Exercise prompt:
Retype, exactly as written, every line from the one containing "Task: Click the" through the last line of the records below, both included; skip the pictures.

Screenshot grounding data:
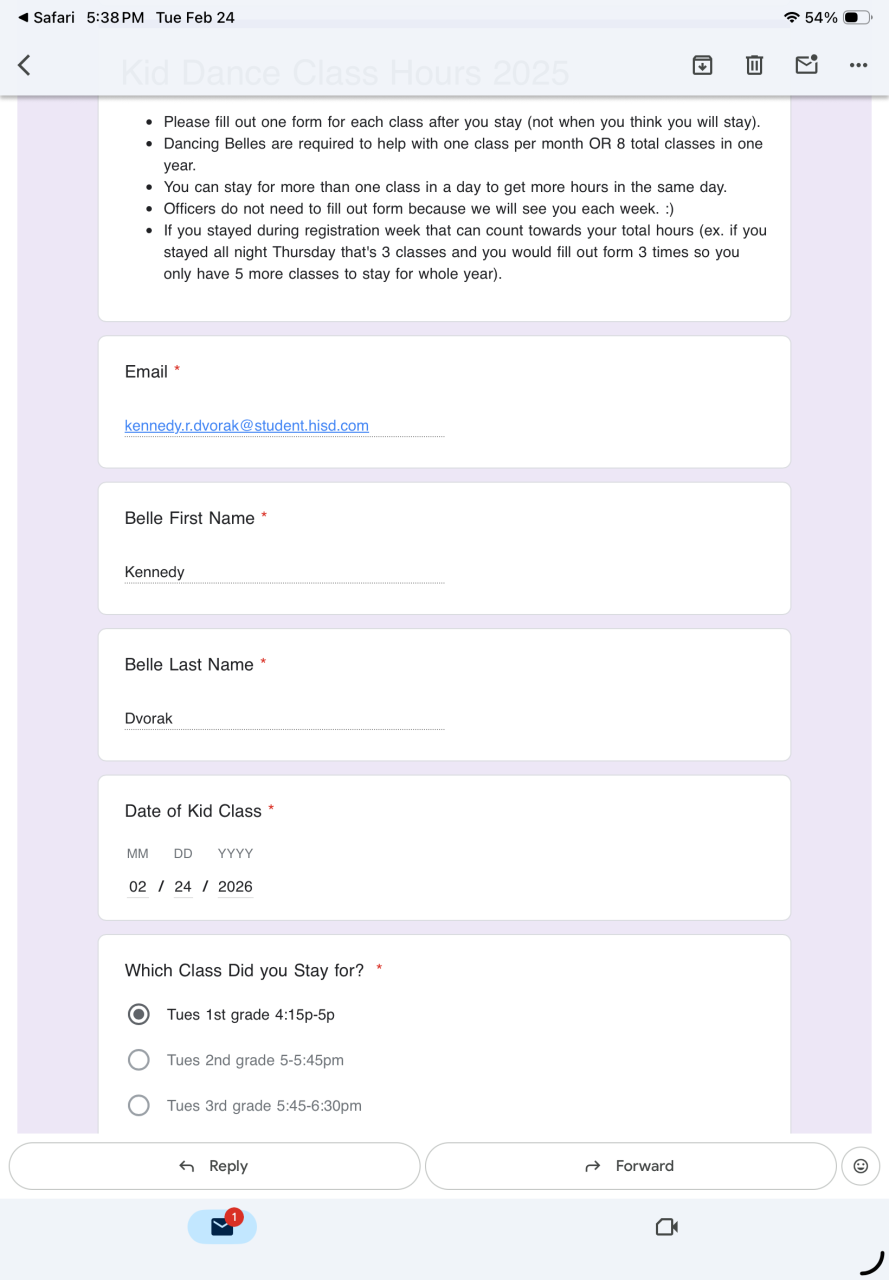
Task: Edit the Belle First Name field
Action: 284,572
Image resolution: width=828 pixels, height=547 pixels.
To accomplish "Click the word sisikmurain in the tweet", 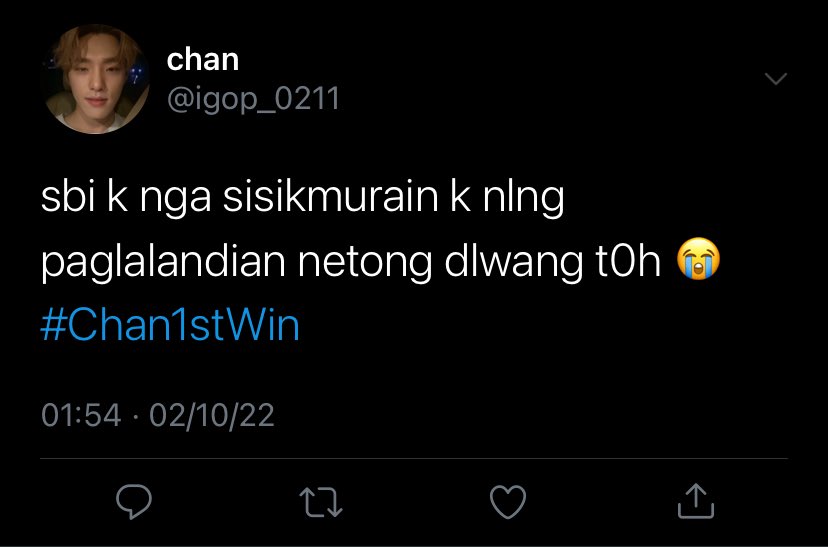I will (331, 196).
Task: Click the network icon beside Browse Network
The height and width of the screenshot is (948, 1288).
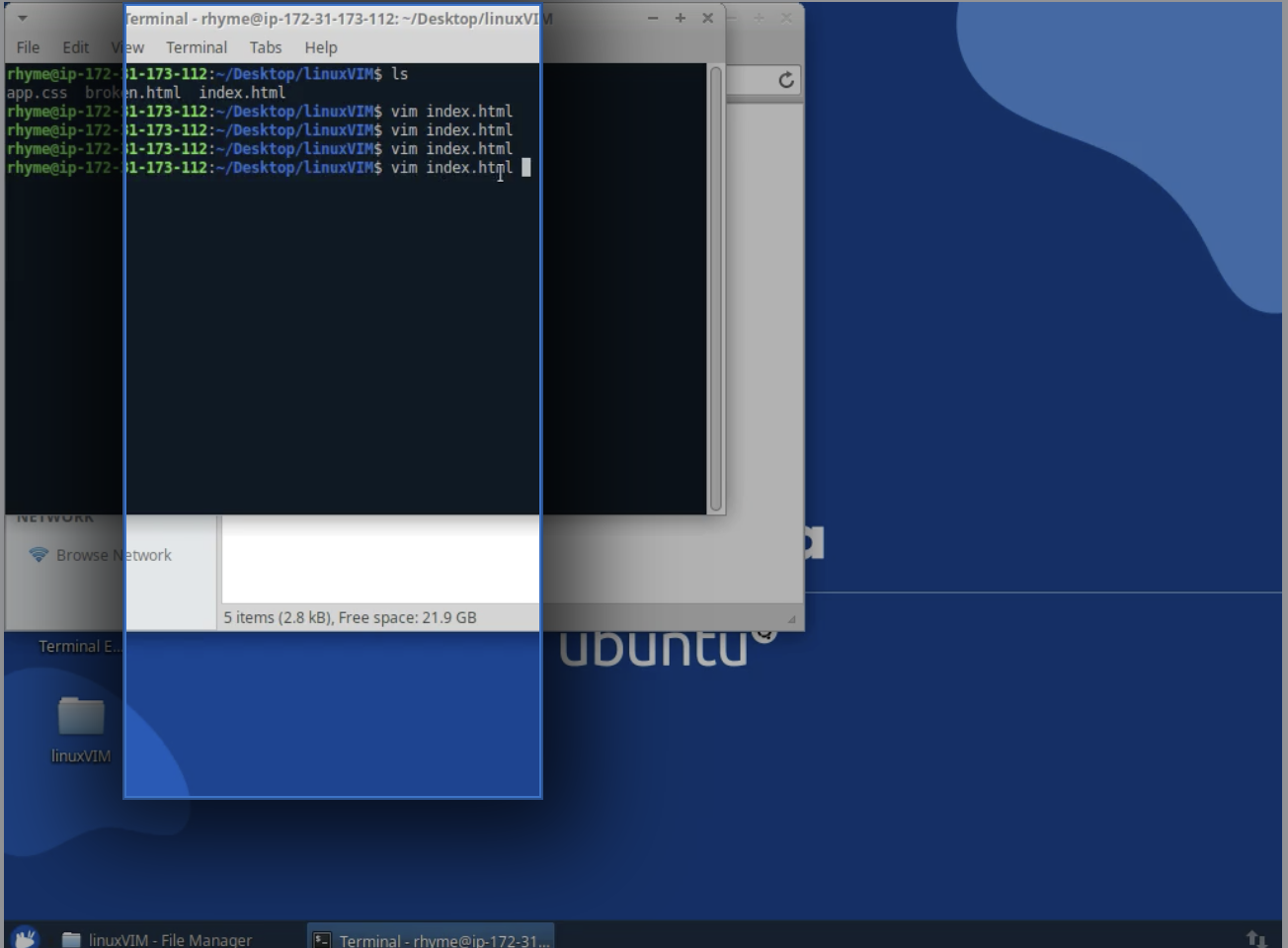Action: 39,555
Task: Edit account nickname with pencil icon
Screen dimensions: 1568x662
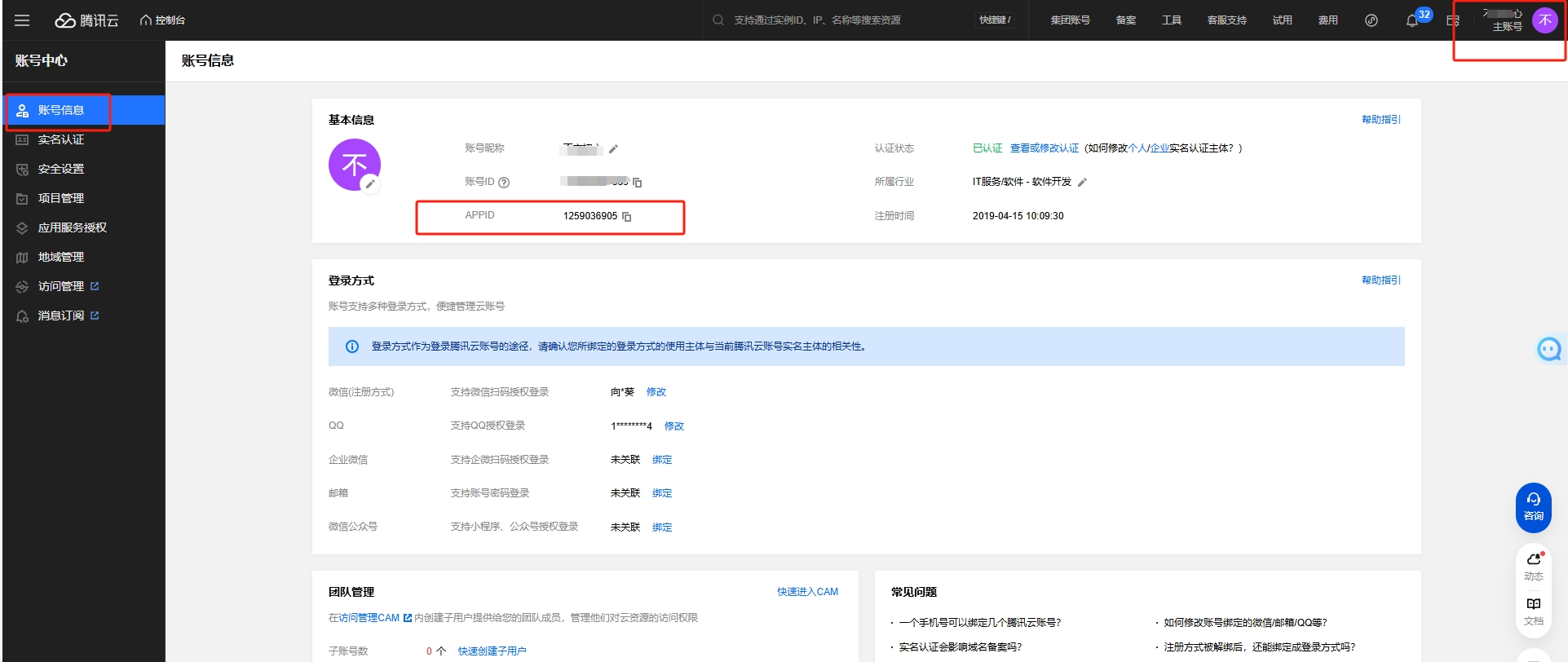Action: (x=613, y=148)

Response:
Task: Click the network icon beside Browse Network
The height and width of the screenshot is (948, 1288).
Action: 39,555
Task: Edit account nickname with pencil icon
Screen dimensions: 1568x662
Action: (x=613, y=148)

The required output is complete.